Il regno dei Clickbait: gli Dei del click e la cultura del nulla

Due vicende hanno attirato l'attenzione di un vecchio boomer come me e mi hanno fatto riflettere su un tema che mi tormenta da tempo... non solo, anche mio figlio, di soli 17 anni e che ha sviluppato una maturità e un senso critico ammirevoli, mi ha spiegato che tutto quello che sta succedendo nel mondo dei social è dovuto ai guadagni derivanti dagli algoritmi che promuovono semplicemente il numero di click, senza fare nessuna analisi dei contenuti; mi ha anche spiegato che, se si inibisse questa forma di guadagno, inevitabilmente questi personaggi sparirebbero.
Dicevo... le due vicende sono:
- il primo caso è la strategia mediatica di Chiara Ferragni per spostare, con grande successo, l'attenzione dalla vergognosa vicenda della truffa da lei perpetrata sulla beneficenza, a una vicenda privata di gossip in cui è dipinta come vittima. Una strategia, a mio parere, tanto meschina quanto geniale, perché si è rivelata purtroppo di grande successo.
- L'altra è la vicenda di Roccaraso, dove un'influencer, di cui non ricordo il nome, ha sancito il suo successo e la sua fortuna sulla volgarità, sullo stile kitsch e sull'esaltazione dell'ignoranza becera che suscita ilarità. L'impatto della sua iniziativa ha creato un problema di sostenibilità, economia e reputazione a un'intera comunità e a chi vi ha aderito. Dopo il clamore mediatico, questa persona non solo non si è pentita, ma ha usato il pessimo clamore creato per avere ancora più visibilità e quindi più click.

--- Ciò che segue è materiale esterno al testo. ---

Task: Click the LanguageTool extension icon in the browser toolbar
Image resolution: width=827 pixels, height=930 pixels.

Negli ultimi anni, il fenomeno degli influencer ha rivoluzionato il panorama digitale e mediatico, trasformando persone comuni in vere e proprie celebrità del web.
Tuttavia, questa rivoluzione non è stata priva di conseguenze. I guadagni basati sui click hanno creato un ecosistema in cui la qualità della comunicazione è spesso sacrificata a favore di contenuti sensazionalistici.

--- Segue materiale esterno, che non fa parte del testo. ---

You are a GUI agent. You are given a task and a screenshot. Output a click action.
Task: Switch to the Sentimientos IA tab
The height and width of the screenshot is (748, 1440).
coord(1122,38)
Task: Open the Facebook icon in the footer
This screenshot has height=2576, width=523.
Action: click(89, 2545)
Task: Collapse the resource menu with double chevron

Questo articolo esplora le implicazioni di questo fenomeno, analizzando come esso stia inquinando la comunicazione, spostando l'attenzione dai problemi reali, favorendo il cyberbullismo, uccidendo la cultura del pensiero critico e creando miti sul nulla.
Il modello economico basato sui guadagni per click ha incentivato la produzione di contenuti che mirano esclusivamente a catturare l'attenzione del pubblico. Titoli fuorvianti, notizie false e contenuti superficiali non verificati diventano la norma, mentre l'informazione di qualità viene relegata in secondo piano. Questo inquinamento della comunicazione ha effetti deleteri sulla società, poiché distorce la realtà e crea una cultura dell'informazione basata sull'immediatezza e sulla superficialità.

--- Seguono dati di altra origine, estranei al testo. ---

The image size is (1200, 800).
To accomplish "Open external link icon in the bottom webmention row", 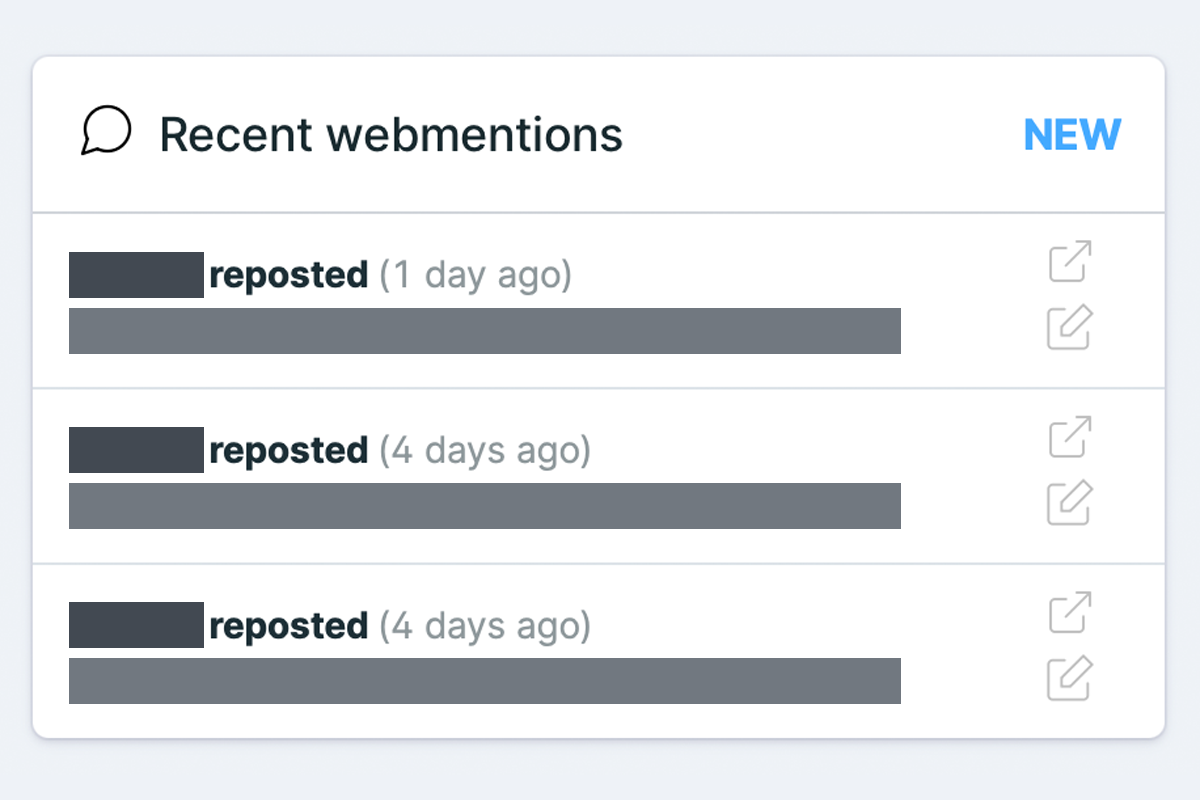I will click(1070, 613).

Il predominio dei contenuti clickbait ha contribuito a spostare l'attenzione dai problemi reali che affliggono la società. Le questioni di importanza cruciale, come il cambiamento climatico, le disuguaglianze sociali e le crisi umanitarie, vengono spesso oscurate da notizie sensazionalistiche e frivole. Questo spostamento dell'attenzione riduce la capacità del pubblico di comprendere e affrontare le vere sfide del nostro tempo.
Il successo degli influencer e dei contenuti clickbait ha avuto un impatto significativo anche sull'economia. Le aziende, infatti, investono sempre più risorse in campagne di marketing che sfruttano la popolarità degli influencer, a scapito di investimenti in innovazione e sviluppo sostenibile.
Questo modello economico crea un ciclo vizioso in cui il valore economico è determinato dal numero di visualizzazioni e click, anziché dalla qualità o dall'impatto sociale dei prodotti e dei servizi offerti.
L'ecosistema dei social media, incentivato dai guadagni per click, ha favorito la diffusione del cyberbullismo e della cultura del conflitto. Gli algoritmi delle piattaforme premiano i contenuti divisivi e polemici, creando un ambiente ostile in cui le opinioni moderate e i dibattiti costruttivi vengono soffocati. Questo clima di conflitto perpetuo alimenta tensioni sociali e mina il tessuto della convivenza civile.
L'ascesa degli influencer e dei contenuti clickbait ha contribuito a uccidere la cultura del pensiero critico. La fruizione passiva di contenuti superficiali e sensazionalistici riduce la capacità degli individui di analizzare criticamente le informazioni e di formarsi opinioni informate. Questo impoverimento cognitivo ha conseguenze profonde sulla società, poiché un pubblico disinformato è più facilmente manipolabile e meno propenso a partecipare attivamente alla vita democratica.
Il fenomeno degli influencer ha anche contribuito a creare miti sul nulla, erigendo persone senza particolari meriti o competenze a idoli delle masse.
Questo culto dell'apparenza e della superficialità promuove valori effimeri e distorti, influenzando negativamente le aspirazioni e i comportamenti delle giovani generazioni. La società si trova così a celebrare l'insignificante e a ignorare chi lavora per il bene comune.
Un ulteriore problema è la disabitudine ad approfondire e confrontare le fonti. Le informazioni veloci non creano una memoria collettiva su cui si forma il vero benessere sociale e culturale. La mancanza di approfondimento porta a una comprensione superficiale della realtà e a una società meno informata e meno capace di prendere decisioni consapevoli.
In conclusione, il condizionamento degli influencer e il modello economico basato sui guadagni per click hanno avuto un impatto profondo e spesso negativo sulla comunicazione, sull'economia e sulla società nel suo complesso.
È essenziale prendere coscienza di questi effetti e promuovere una cultura dell'informazione basata sulla qualità, sull'analisi critica e sul rispetto delle verità fondamentali. Solo così potremo contrastare l'inquinamento della comunicazione e costruire una società più informata, equa e consapevole.
Fonti
- Benkler, Y. (2006). *The Wealth of Networks: How Social Production Transforms Markets and Freedom*. Yale University Press.
- Marwick, A. (2013). *Status Update: Celebrity, Publicity, and Branding in the Social Media Age*. Yale University Press.
- Sunstein, C. R. (2017). *#Republic: Divided Democracy in the Age of Social Media*. Princeton University Press.